Electron hydrodynamics of anomalous Hall materials

TL;DR

This paper investigates how Berry curvature influences viscous electron flow in 2D topological materials, revealing unconventional flow patterns and potential experimental signatures in non-local resistance measurements.

Contribution

It introduces a modified hydrodynamic model incorporating Berry curvature effects, predicting novel flow behaviors in anomalous Hall materials.

Findings

Berry curvature modifies Navier-Stokes equations for electron flow

Unconventional Poiseuille flow with asymmetric profile

Current whirlpools and potential asymmetry in infinite geometry

Abstract

We study two-dimensional electron systems in the hydrodynamic regime.
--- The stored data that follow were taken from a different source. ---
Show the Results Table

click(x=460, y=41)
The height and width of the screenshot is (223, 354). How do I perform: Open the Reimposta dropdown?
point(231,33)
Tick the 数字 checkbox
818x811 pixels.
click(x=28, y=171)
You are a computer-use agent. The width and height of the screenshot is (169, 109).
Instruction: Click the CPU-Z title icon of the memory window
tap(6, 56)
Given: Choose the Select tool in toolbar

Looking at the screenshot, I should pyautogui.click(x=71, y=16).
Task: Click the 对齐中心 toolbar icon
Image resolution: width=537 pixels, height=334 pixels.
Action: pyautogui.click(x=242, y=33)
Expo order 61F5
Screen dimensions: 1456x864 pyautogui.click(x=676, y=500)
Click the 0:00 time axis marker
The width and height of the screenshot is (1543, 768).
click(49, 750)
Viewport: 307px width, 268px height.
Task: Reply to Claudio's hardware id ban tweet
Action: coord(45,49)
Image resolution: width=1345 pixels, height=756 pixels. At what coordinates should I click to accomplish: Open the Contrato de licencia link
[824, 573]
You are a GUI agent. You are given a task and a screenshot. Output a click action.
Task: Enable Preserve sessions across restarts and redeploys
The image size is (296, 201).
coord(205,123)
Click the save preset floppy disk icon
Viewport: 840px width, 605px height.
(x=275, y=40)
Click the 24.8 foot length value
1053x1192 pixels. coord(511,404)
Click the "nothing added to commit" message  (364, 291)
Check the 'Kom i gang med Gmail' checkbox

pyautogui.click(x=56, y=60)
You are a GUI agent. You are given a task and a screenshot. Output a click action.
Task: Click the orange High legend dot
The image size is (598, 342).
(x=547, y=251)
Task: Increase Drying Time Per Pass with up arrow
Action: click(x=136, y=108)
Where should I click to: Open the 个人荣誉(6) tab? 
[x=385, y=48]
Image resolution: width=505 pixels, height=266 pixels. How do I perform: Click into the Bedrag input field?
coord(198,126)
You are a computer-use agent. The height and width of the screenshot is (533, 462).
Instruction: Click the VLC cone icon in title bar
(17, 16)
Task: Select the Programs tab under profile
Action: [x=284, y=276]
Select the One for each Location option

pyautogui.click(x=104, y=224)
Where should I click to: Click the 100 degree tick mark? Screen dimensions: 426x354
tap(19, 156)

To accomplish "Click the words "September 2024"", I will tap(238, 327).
We show that a geometrical Berry curvature modifies the effective Navier-Stokes equation for viscous electron flow in topological materials. For small electric fields, the Hall current becomes negligible compared to the viscous longitudinal current. In this regime, we highlight an unconventional Poiseuille flow with an asymmetric profile and a deviation of the maximum of the current from the center of the system. In a two-dimensional infinite geometry, the Berry curvature leads to current whirlpools and an asymmetry of potential profile. This phenomenon can be probed by measuring the asymmetric non-local resistance profile.